Y el hombre del cabello negro comenzó a reír, secundado por el tercero de los interlocutores.
—Me temo —agregó el primero— que todo su equipaje está contenido en este pañuelo...
—Yo lo aseguraría —manifestó el otro, con aspecto de extrema satisfacción—. Estoy cierto de que todo el equipaje de este señor es ése, ¿verdad? Pero la pobreza no es vicio, desde luego.

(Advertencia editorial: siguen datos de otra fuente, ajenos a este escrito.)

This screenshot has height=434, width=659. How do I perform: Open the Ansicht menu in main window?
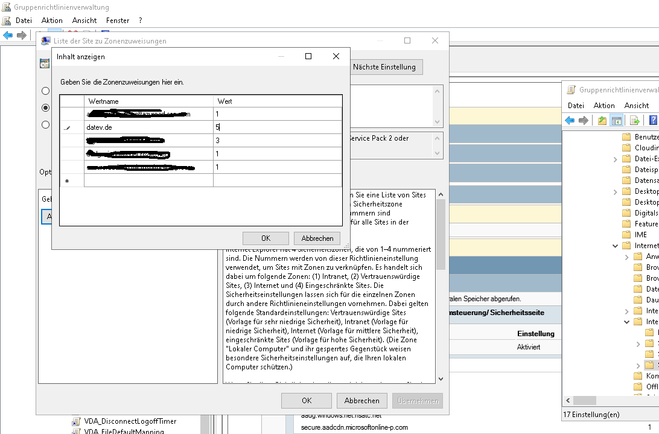(85, 20)
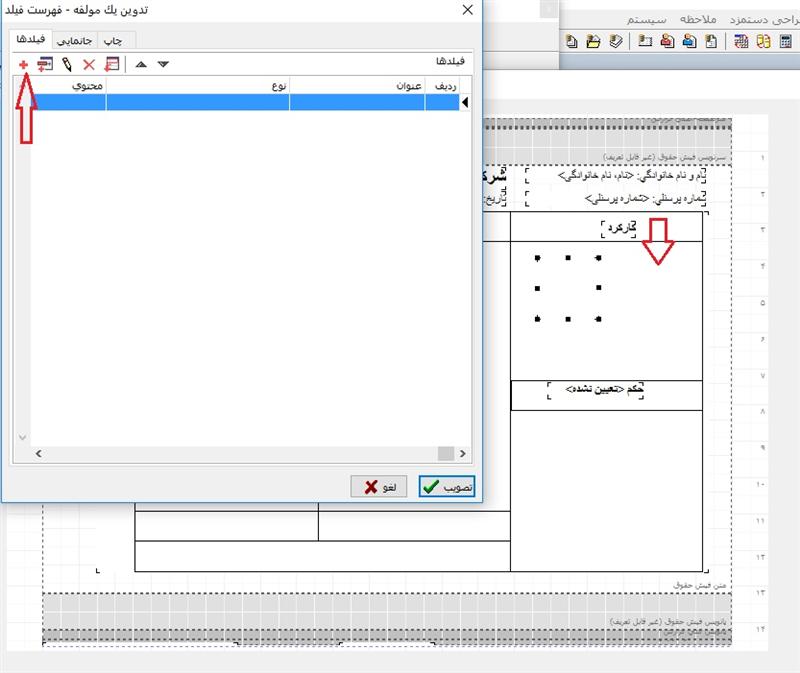Switch to the جانمایی tab
This screenshot has height=673, width=800.
pyautogui.click(x=73, y=41)
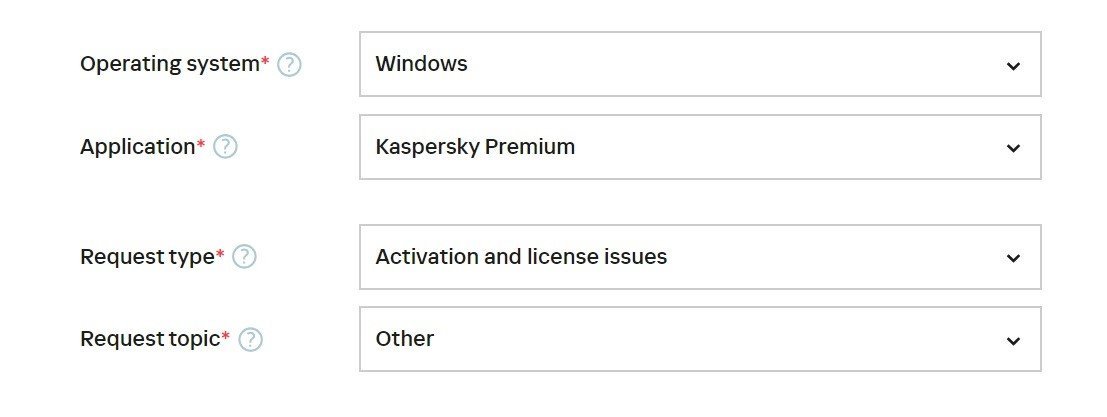Image resolution: width=1107 pixels, height=417 pixels.
Task: Click the help icon beside Operating system
Action: click(289, 65)
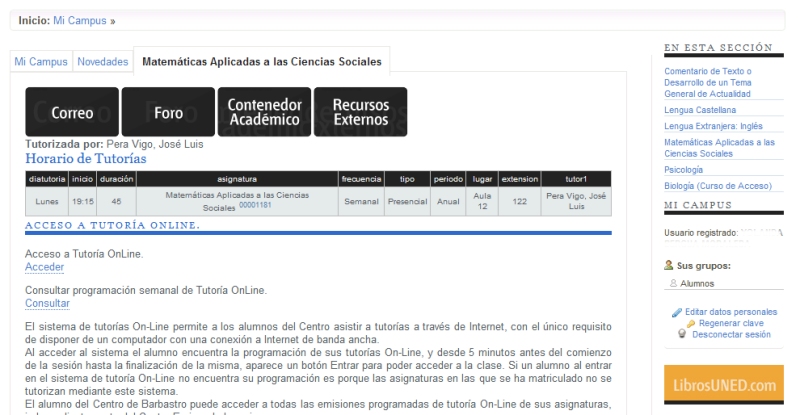Switch to the Novedades tab

pyautogui.click(x=103, y=62)
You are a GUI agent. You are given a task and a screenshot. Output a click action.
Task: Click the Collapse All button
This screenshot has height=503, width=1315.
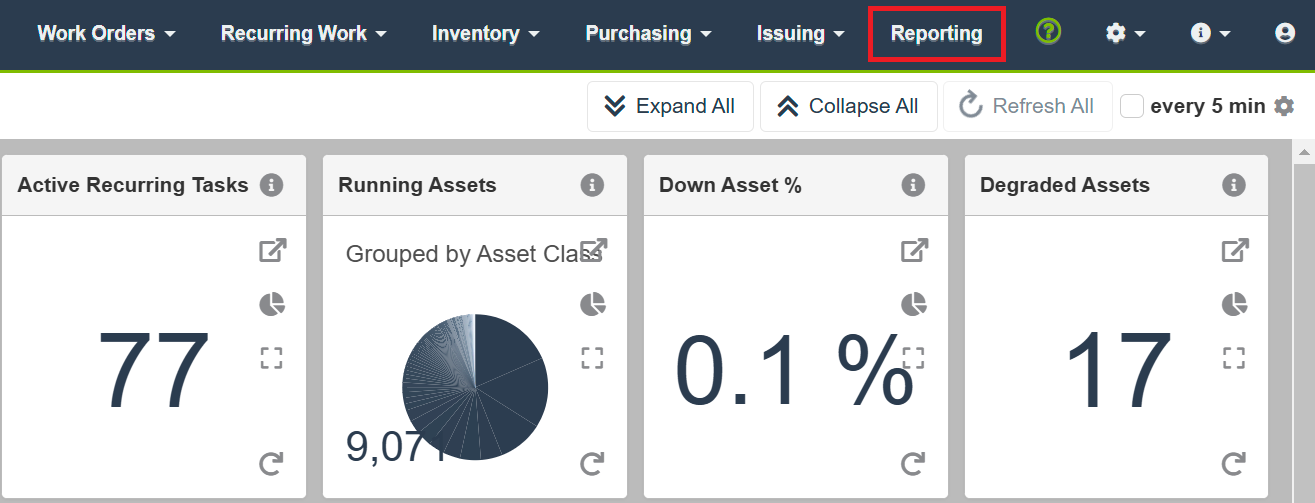coord(849,106)
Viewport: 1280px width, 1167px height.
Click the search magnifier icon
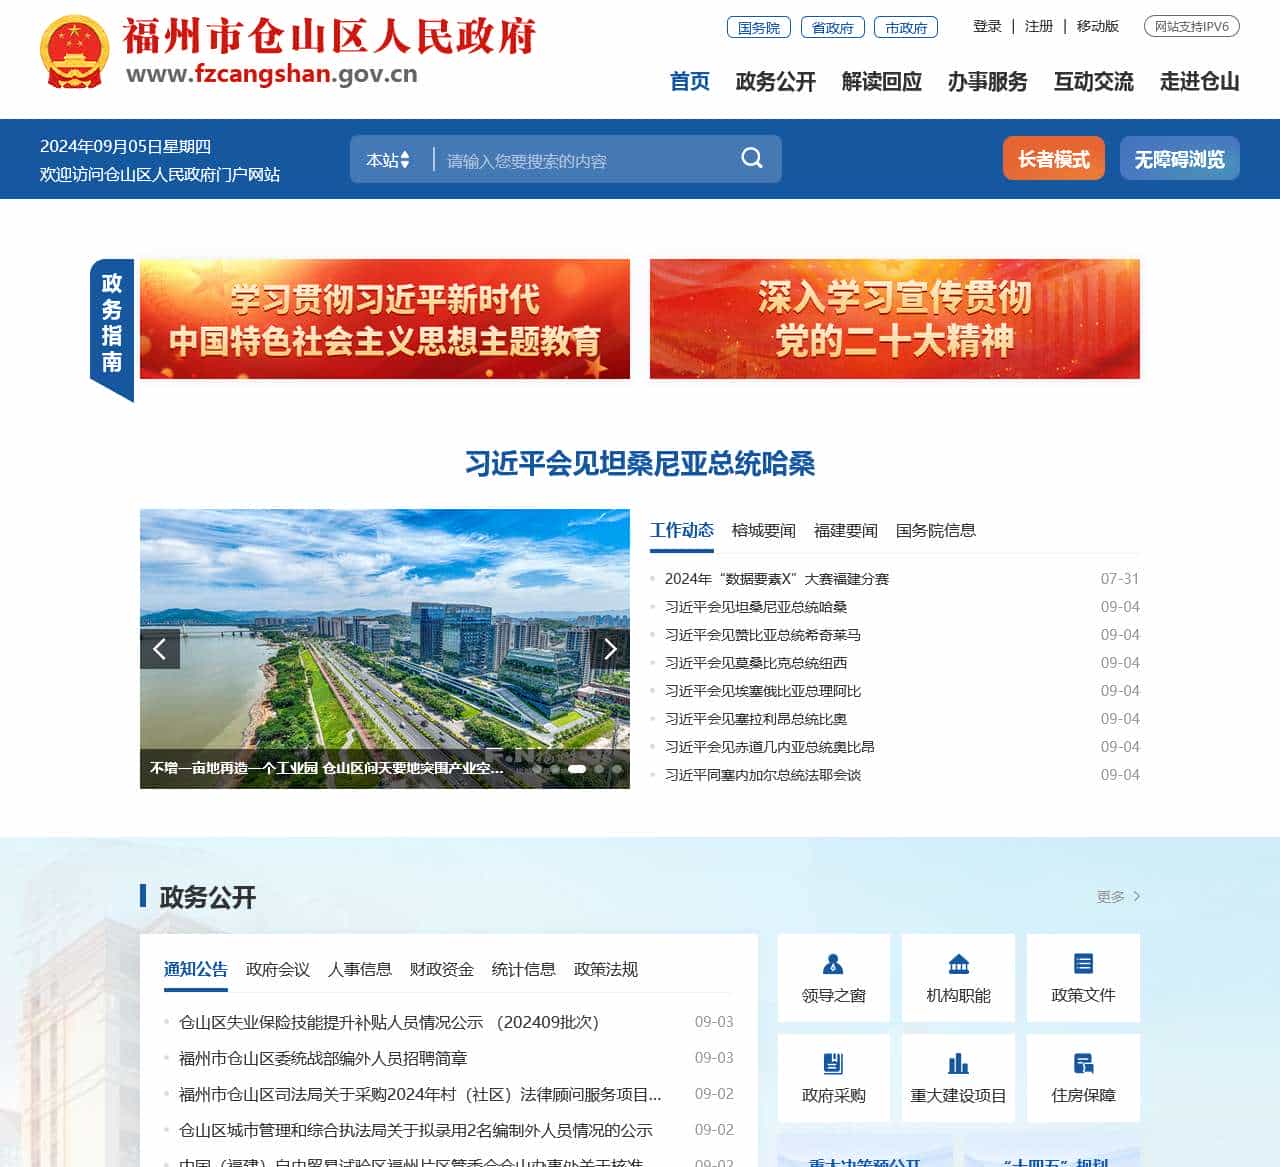(752, 159)

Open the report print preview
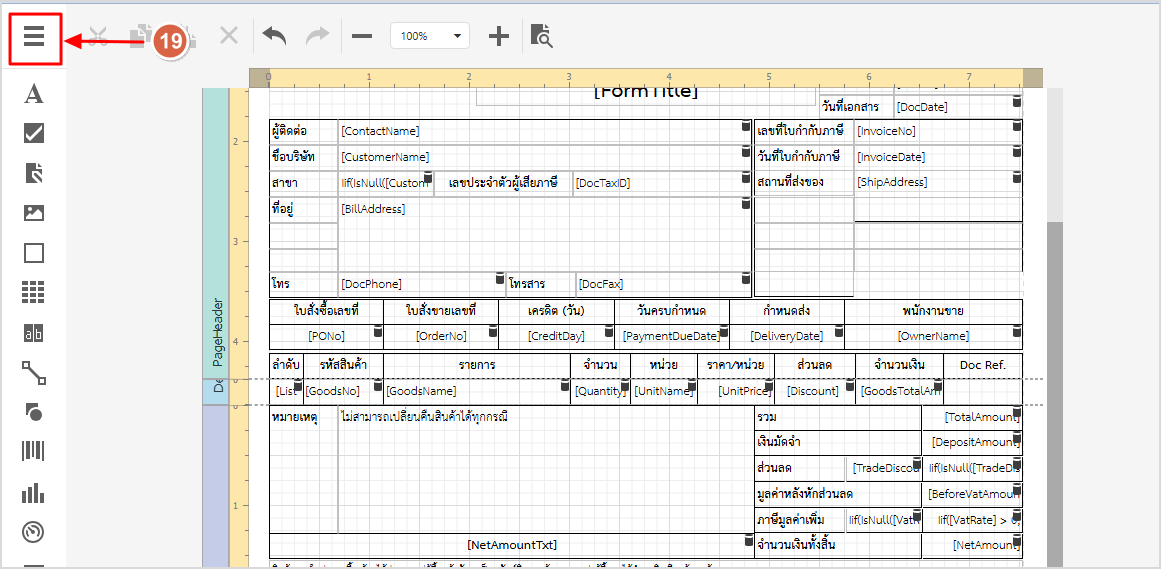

La suposición de aquellos dos caballeros resultó ajustada a la realidad, como el joven rubio no titubeó en confesarlo.
—Su equipaje, sin embargo, no deja de tener cierta importancia —prosiguió el empleado, después de que él y el joven de la cabellera negra hubieron reído con toda su alma, siendo de notar que aquel que era objeto de su hilaridad había terminado también por reír viéndoles reír a ellos, con lo que hizo subir de punto sus carcajadas—; pues, aunque pueda darse por hecho que en él brillan por su ausencia las monedas de oro francés, holandés o alemán, el hecho de que tenga usted una parienta como la Epanchina modifica en mucho la trascendencia de su equipaje. Esto, claro, en el caso de que la Epanchina sea efectivamente parienta suya y no se trate de una distracción..., lo que no tiene nada de particular en un hombre, cuando es muy imaginativo...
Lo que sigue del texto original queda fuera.